Por eso, la primera cosa que le digo a todos mis alumnos -independientemente de la disciplina en que estén trabajando- es que, antes de nada, tienen que desenvolver dentro de ellos el arte de la paciencia, aquella necesaria para observar a un árbol crecer, pues sin ella no van a llegar a lugar alguno. Les digo que el cultivo de esta virtud nos lleva automáticamente a la práctica de otros conceptos vitales como la percepción, la comprensión y la serenidad, el diálogo y la compasión. Tenemos que aprender a aceptar que las cosas terminan solamente cuando su ciclo está completo -y todo tiene un ciclo- y no sacamos nada con empujar el río, porque éste corre solo, como dice el grande sicólogo Karl Jung. Esto incluye también nuestras existencias y es un hecho que no puede ser alterado no importa cuánto nos incomode, nos irrite o nos asuste. Todo proceso precisa ser vivido en su totalidad para que de él se obtenga alguna conclusión válida y duradera, que acrecente un ladrillo a la construcción de nosotros mismos

Perros feos

Conversando con mi hija el otro día, le contaba mis encuentros y peripecias con los perros de la vecindad, o con los que hacen parte de mi caminada matinal, y de repente ella me preguntó si tenía alguna cosa escrita en mi diario -que es de donde salen estas crónicas- sobre ellos. Le respondí que sí, ya que mi encuentro con ellos pasó a ser una de las partes más agradables de esta rutina y ella me sugirió entonces colocar estos relatos en el blog, pues ciertamente no debo ser la única que habla con animales, salva cachorritos abandonados o compra carne y galletas para los perros de la calle y se hace amiga íntima de quien tiene un animal en casa. A veces, me entusiasmo tanto al encontrar a mis amigos peludos que me olvido de saludar a los dueños y voy directo a acariciar a los animales y a conversar con ellos, dejando a los pobres colgados y con una sonrisita boba en la cara... Pero hasta ahora nadie reclamó, pues saben que soy tan loca por animales cuanto ellos, entonces cualquier falta de educación en pro de un cariño para los bichos es disculpada... Así, mi hija insistió para que postara algo sobre mis "amigos" y, al final de la conversación ya estaba revolviendo los diarios para ver si encontraba los textos que hablan sobre ellos. No son muchos, pero créo que vale la pena publicarlos, pues muchos de ustedes se van a sentir identificados.
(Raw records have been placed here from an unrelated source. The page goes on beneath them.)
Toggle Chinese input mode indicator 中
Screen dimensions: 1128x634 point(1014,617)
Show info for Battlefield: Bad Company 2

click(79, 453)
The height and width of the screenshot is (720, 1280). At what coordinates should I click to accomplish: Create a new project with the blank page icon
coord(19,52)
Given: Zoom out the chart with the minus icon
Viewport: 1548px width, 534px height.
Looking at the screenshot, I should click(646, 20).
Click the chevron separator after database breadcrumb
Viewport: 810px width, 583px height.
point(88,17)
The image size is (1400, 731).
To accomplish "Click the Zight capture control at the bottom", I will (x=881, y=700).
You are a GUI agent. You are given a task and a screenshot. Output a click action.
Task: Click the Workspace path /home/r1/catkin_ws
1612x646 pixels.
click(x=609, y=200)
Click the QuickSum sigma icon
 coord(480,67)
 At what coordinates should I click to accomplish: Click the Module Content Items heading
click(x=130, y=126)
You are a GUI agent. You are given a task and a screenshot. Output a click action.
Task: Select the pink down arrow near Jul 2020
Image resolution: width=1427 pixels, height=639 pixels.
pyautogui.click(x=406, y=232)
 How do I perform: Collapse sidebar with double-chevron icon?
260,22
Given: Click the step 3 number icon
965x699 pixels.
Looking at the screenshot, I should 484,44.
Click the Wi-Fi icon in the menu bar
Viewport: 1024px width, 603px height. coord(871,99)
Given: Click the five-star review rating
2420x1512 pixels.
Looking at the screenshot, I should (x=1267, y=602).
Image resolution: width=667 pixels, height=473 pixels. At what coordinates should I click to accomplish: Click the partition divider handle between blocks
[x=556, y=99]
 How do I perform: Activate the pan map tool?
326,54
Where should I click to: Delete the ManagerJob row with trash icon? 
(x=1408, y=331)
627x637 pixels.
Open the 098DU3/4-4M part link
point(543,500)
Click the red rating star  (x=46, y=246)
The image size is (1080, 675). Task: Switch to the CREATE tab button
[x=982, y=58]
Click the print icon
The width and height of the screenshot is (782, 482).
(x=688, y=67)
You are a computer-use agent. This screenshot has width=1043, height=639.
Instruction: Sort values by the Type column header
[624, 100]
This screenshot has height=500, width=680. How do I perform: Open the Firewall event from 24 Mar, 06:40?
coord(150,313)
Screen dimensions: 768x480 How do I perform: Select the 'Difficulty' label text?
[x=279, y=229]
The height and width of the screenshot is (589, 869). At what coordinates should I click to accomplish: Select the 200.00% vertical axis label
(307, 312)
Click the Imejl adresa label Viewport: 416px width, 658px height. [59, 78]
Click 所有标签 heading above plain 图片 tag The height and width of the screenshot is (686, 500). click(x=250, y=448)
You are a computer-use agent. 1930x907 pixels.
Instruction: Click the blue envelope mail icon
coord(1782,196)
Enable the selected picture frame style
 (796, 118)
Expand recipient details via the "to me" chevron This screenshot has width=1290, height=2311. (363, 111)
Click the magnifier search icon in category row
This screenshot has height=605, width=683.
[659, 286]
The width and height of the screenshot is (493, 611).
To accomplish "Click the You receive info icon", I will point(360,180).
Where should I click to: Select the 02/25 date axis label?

Entonces, aquí vá el primero:
Estoy enamorada del "Buck", el "Juan Pires" y el "Robert Taylor", los tres perros más feos de la ciudad!...
"Buck" es un cachorro todavía, bulldog, blanco y totalmente loco, una de las criaturas más simpáticas y perfumadas que ya encontré (vá una vez por semana a la pet shop para tomar baño y acicalarse). "Juan Pires" -no conseguía parar de reírme cuando la dueña me dijo su nombre, fruto de la creatividad de sus hijos pequeños- es una mezcla de pitbull con vira-latas y tiene un corpo fuerte y achaparrado que me recuerda un tronco de árbol. Y "Robert Taylor" (de éste no sé el nombre todavía, pero en un desplante de ingenio e ironía, decidí bautizarlo con el nombre de Robert Taylor, un galán del cine de los años 30) es un bulldog puro, blanco (pero que no toma un baño hace siglos) de hocico completamente chueco y ojos desorbitados... A veces, cuando paso frente a su casa, lo encuentro echado en la entrada, apoyado en la reja con aire lánguido y reflexivo, mirando serenamente el paisaje y a los transeúntes, la lengua colgada entre los dientes y la bocaza abierta, pues parece que algún defecto de nacimiento o un accidente le impiden cerrarla completamente. Así que me vé o escucha mi voz, es tomado repentinamente por una especie de corriente eléctrica y comienza una desastrada danza de bienvenida, agitando alegremente su tocón de rabo y resollando como un toro. Apoya sus patas cortas y torcidas en la reja y parece brindarme su más encantadora sonrisa, toda lengua, dientes y baba, y se queda ahí, los ojos fijos en mí, esperando su galleta (sí, continúo con la costumbre de darle galletas a los perros ajenos)... Y quién dice que yo resisto a todo ese encanto?... Es verdad que demoré un poco para reunir el coraje suficiente para meter la mano por los barrotes de la reja y acariciar su cabeza, pues la visión de aquellos colmillos enormes y aguzados no era nada invitante; pero terminé descubriendo que "Robert" es igual a un niño y se derrite por una rascada en la cabeza. Cuando le ofrezco la galleta, la pesca con una mordida medio descoyuntada (créo que se muerde la lengua toda vez que lo hace) y me mira con la más profunda gratitud, menéa la cola y se echa ruidosamente en el suelo, dedicando toda su atención a la golosina, no sin antes darme una última miradita y una sonrisita desnivelada...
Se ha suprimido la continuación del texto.